This morning, I joined with my good friend Suzanne to "get moving" together.
Suzanne is a elementary school teacher I meet in a qigong group when I was living in St-Bruno. She's creative, and lively and we share many values and challenges (including delicate mother and sisters relationship).
At first, we planed a long bike ride for today, but since the humidity was too high, I proposed that we walk into the Mount-Bruno Park, where I just loved to go when I use to live nearby. So we took the 8.8 Km trail that follow the Seignior's Lake and goes up and down around the mountain, under big trees. Suzanne is in a pretty good shape, and walks a little faster than I, so I did workout a very good sweat, coping with her pace and talking about my emotions as well.
See, walking really is my soul's favorite sport.
You can't talk long about the weather or last night TV show when you're walking. Pretty soon, you'll be talking about things that really matters to you - things your soul needs you to express, or to hear you say.

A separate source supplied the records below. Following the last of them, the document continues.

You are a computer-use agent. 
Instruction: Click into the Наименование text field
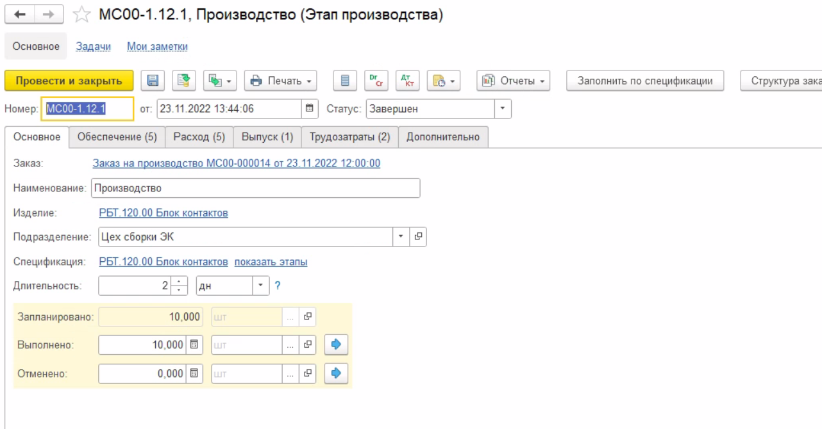click(x=255, y=188)
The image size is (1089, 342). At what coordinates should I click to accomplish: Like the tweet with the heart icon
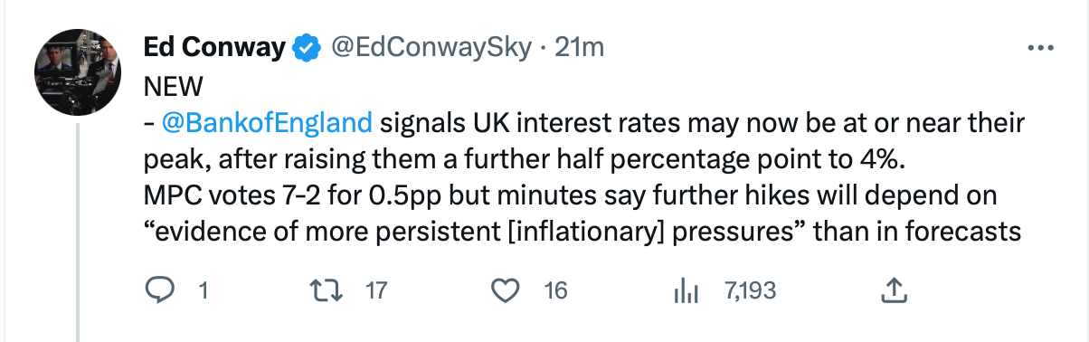tap(505, 290)
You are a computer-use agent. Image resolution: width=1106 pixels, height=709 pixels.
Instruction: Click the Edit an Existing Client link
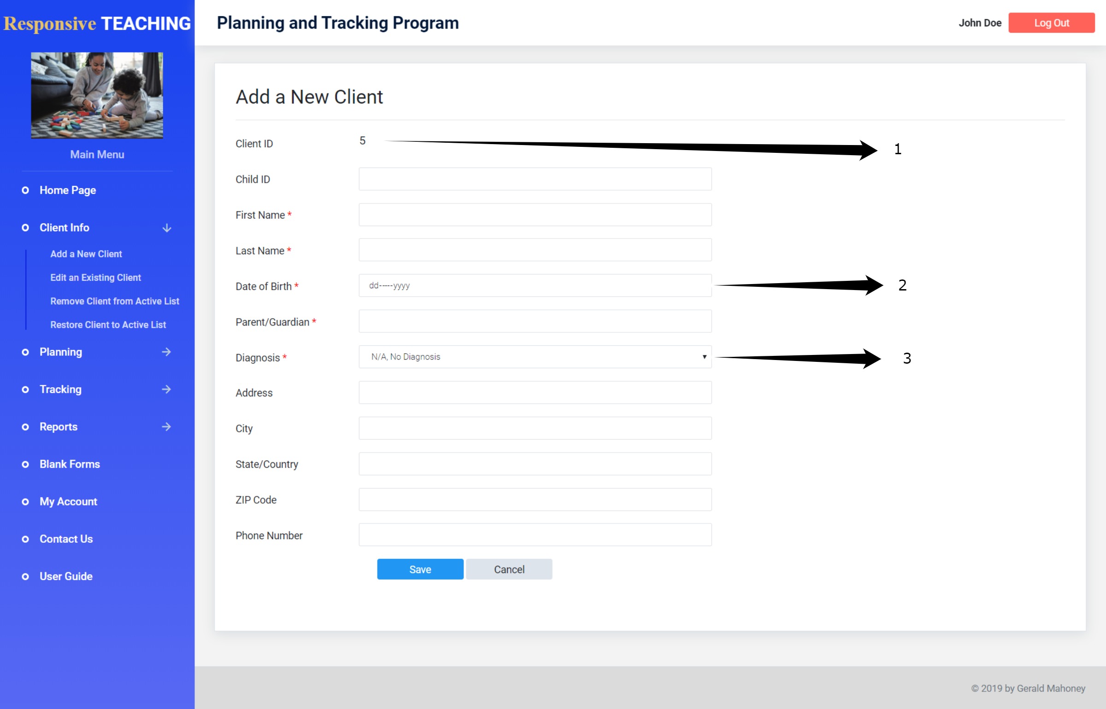[95, 277]
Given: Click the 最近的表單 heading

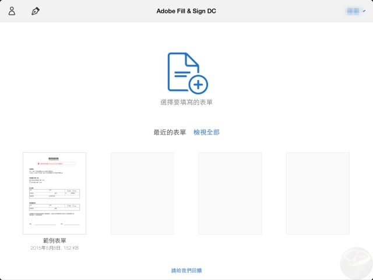Looking at the screenshot, I should coord(170,132).
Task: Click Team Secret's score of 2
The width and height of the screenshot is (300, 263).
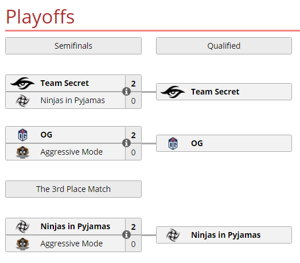Action: tap(133, 84)
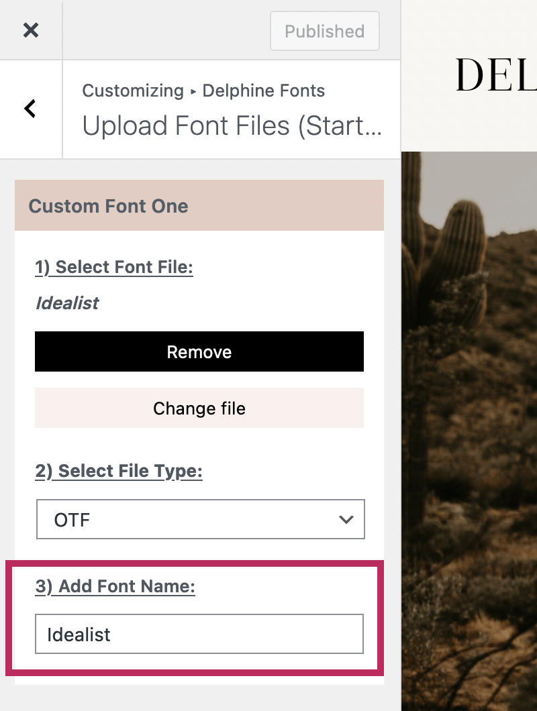Click the Change file button
537x711 pixels.
click(x=199, y=408)
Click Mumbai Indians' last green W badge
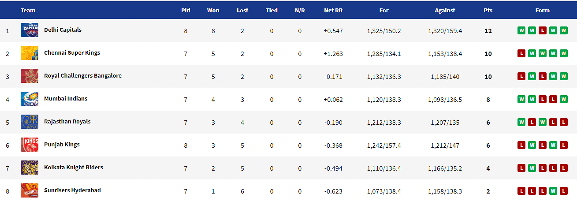577x205 pixels. click(564, 99)
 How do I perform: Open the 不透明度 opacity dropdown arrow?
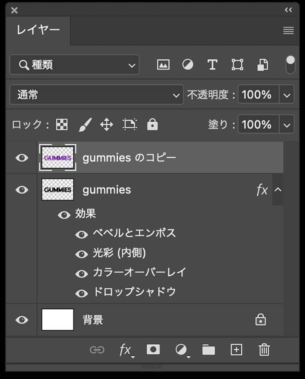tap(287, 95)
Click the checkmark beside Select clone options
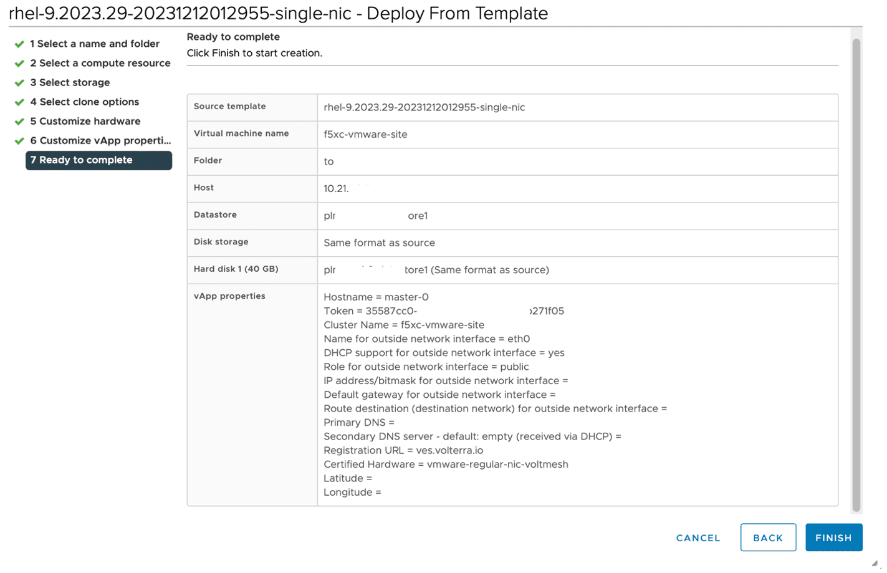Image resolution: width=887 pixels, height=573 pixels. click(19, 102)
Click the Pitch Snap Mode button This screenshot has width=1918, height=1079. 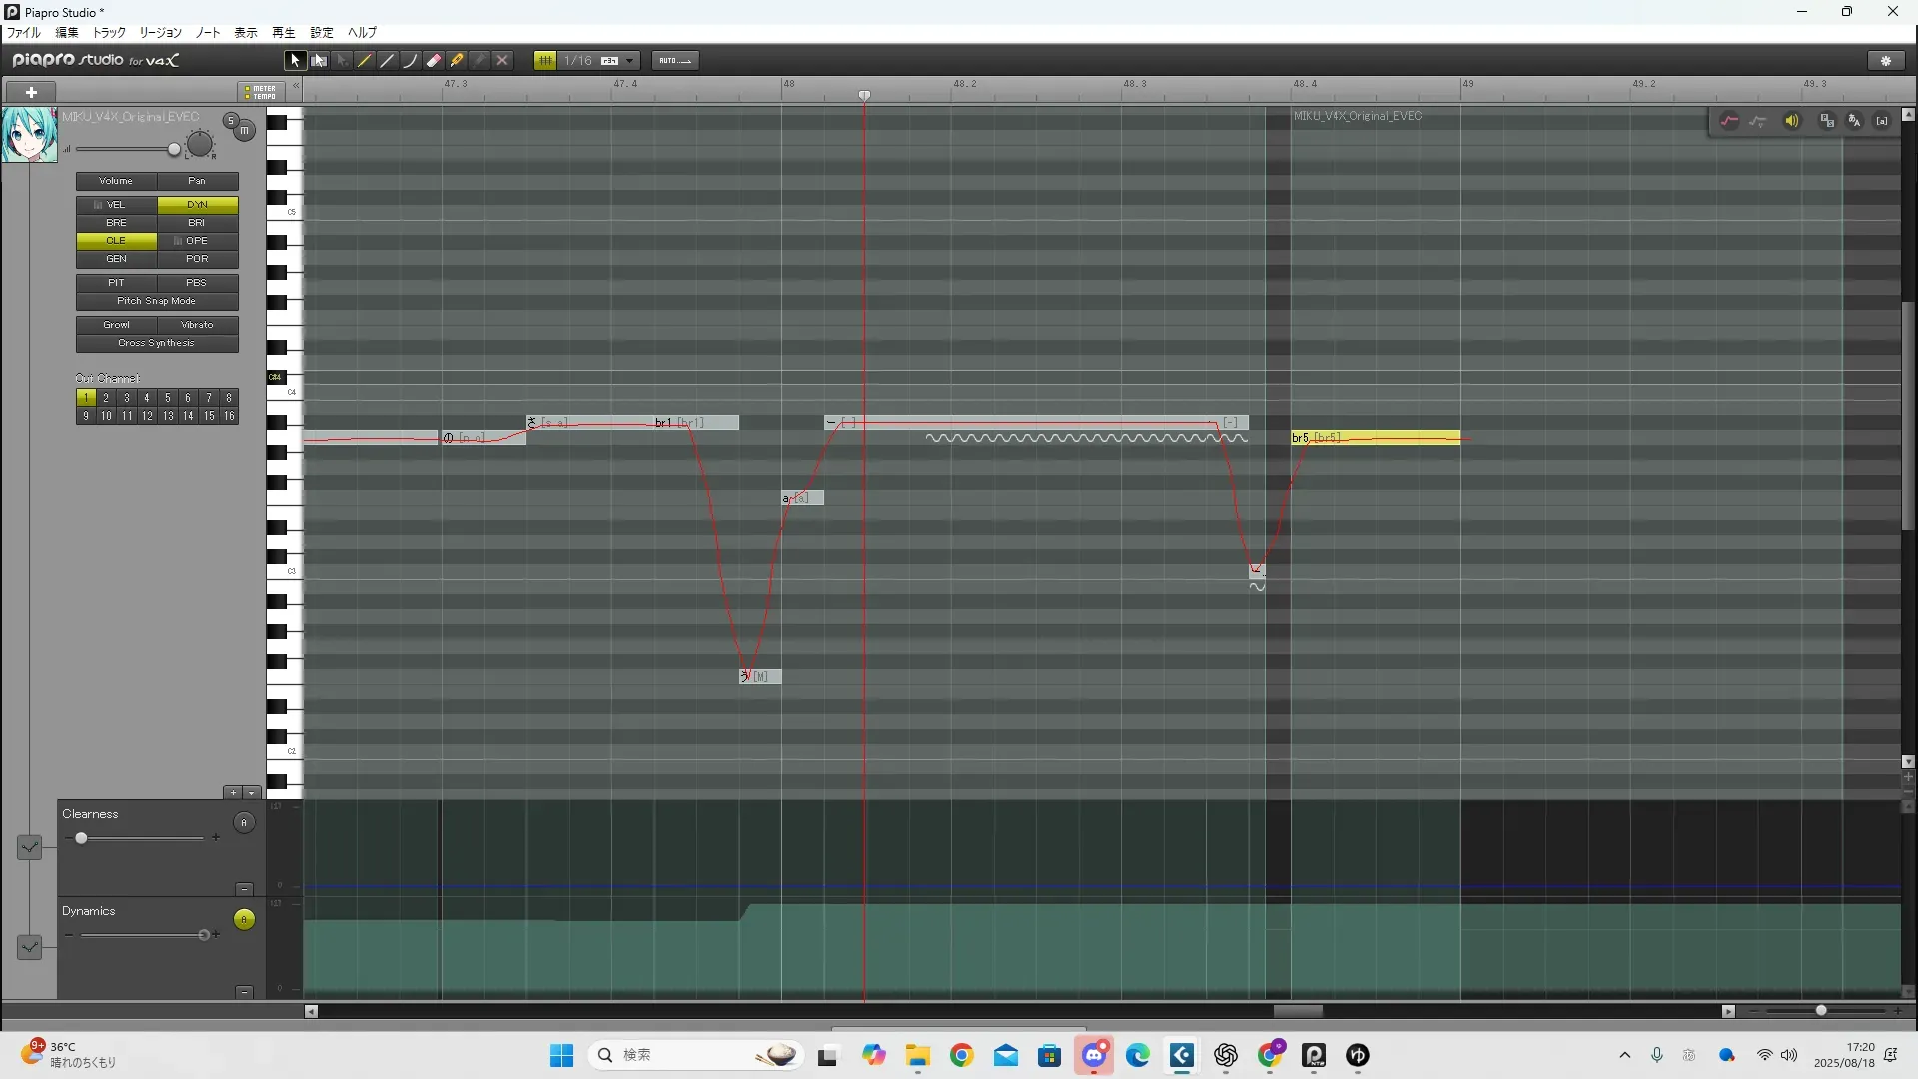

So there we were, walking and talking about our ups and downs, our families, our relationship with others... sometimes, I had to slow down a little, emotions emerging and taking my breath away; sometimes, I had to slow down cause the hill was longer than my breath!
Since I left St-Bruno last January, I found myself to be pretty lonely but acting courageously, like a good little soldier, doing what she has being told to do. Today, as I was going on and on about my situation, my lost, my disappointments, I came to realize how important having someone to talk to "from heart-to-heart" is to me (and to you too, I'm convinced).
Generally speaking, I'm a bright woman. I'm also conscious of my behaviour and of their consequences. I'm angry with myself for gaining back in six month those pounds I had lost since I joined SP in August 2010. I hate the "victim game" I played in those last months events. Most of all, I'm sad for burying all those negative feelings under "comfort food". Last spring, I started to transform that anger into a determination that would make me jump out of the bed and walk every morning, and try Zumba, and go back to Pilates class, and play Kinect when nothing else would be available. Those are flames of fire burning inside of me - fire of anger towards me I want to put off with gaining back some self control, over food and over physical inactivity. I still am mad with myself for having great weight lost expectations - that are bound to disappoint me.
Sorry, this is turning into a confession.
Basically, I just wanted to share the pleasure and the gratitude I had for Suzanne, and the fine time we shared this morning. I guess my soul still needed to talk some more... so thanks to you for walking with me - virtually.
You are precious to me.
PS : I choose to postpone Zumba class to next fall in order to keep on seeing Suzanne once a week and still join the Pilates group!